Tuesday, March 15, 2011

The Flower District


My time is almost up in New York, and all of a sudden, everything feels more real. I can attribute the perspective shift to my new responsibilities that more closely resemble my ambitions of a future in radio journalism, or living constantly submerged in the news world, or maybe it’s the sobering headlines that comprise that world.

I feel less motivated to explore the city, and find myself watching Al Jazeera with religious observance and listening to hours of radio news commentary every day. My New York Times email alert just popped to my desktop, informing me that a third explosion has rocked the weakest Japanese nuclear plant, and emergency workers have evacuated the site.

I have stayed in the newsroom since International Working Women’s day, and I’m honored with the caliber of projects on which I get to work. One of my proudest moments here was rushing off the 2 express train and up the stairs to my FM radio, and tuning in with my housemates just in time for the distinguished British news director to introduce “Elaine Eze-kell’s” news hour contribution. I’ve produced everything from a St. Patrick’s Day piece about green beer to an interview with a seismologist, just hours after the Japanese earthquake struck. Now I’m working on a one-hour news special that will air the day I leave.

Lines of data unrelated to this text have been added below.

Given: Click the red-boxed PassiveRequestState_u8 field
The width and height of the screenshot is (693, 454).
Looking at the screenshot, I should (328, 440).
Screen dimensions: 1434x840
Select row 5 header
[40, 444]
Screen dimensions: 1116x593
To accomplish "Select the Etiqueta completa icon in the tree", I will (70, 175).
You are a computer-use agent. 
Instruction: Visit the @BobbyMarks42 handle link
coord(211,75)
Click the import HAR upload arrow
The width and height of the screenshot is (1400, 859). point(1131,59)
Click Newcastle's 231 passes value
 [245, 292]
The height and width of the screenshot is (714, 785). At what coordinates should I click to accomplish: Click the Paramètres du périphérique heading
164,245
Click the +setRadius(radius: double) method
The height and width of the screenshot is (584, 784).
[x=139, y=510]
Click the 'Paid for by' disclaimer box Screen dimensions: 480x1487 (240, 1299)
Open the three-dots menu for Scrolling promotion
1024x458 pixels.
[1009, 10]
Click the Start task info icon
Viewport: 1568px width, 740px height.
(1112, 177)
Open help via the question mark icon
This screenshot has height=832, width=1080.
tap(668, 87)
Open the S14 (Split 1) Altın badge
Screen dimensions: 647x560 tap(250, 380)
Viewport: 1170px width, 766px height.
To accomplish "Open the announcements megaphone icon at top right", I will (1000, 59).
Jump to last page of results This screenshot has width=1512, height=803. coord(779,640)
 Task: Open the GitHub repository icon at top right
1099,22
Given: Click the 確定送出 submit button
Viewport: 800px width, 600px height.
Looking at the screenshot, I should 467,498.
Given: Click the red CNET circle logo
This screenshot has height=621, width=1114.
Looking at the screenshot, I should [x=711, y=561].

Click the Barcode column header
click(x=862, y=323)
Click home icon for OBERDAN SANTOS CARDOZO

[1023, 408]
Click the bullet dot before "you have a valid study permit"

Last Friday, I accompanied by boss to a panel discussion at Alwan for the Arts with Amy Goodman, host of Democracy Now!, and Ahdaf Soueif, an Egyptian novelist fresh from Tahrir Square. About one hundred people crammed into the room that only had capacity for half that. For the next two hours, Amy teased delicate vignettes out of Ms. Soueif about the makeshift protest camp in Egypt’s capitol. She spoke about strangers teaching one another how to combat the sear of tear gas by breathing through cloths dipped in vinegar and rinsing their eyes in Pepsi. After the talk, my boss introduced me to Amy, in his exuberant manner, telling her that I wanted to take her job someday. Amy and I both cringed and shook hands.

Although I’ve been working diligently at the station from the beginning, I viewed my internship as a sort of goofy experiment. In January and February, I would go work my butt off on Wall Street, then come back to Chelsea in the evenings and forget the internship until my alarm dragged me out of bed the next morning.Now I feel consumed by the politics, news, responsibilities and upcoming events of the station. I don’t consider myself an emotional person, but grief for the suffering finds its way into my consciousness at all times. It’s a glimpse of an exciting and dynamic life, but perhaps it’s a life that I can’t stomach.

There are many moments of relief. I just finished a two-hour phone conversation with my mother, an Ann Arbor teacher, about the future of education. She reminded me that America has faced moments of crisis before and they always pass as the pendulum swings, and instructed me to go literally smell the hyacinths in 28th Street’s flower district. I take pleasure in the four mile walk home from work along the Battery Park, The Hudson River and The Chelsea Piers. Corny as it sounds, the statue of liberty shrouded in the evening’s atmosphere gives me goose bumps.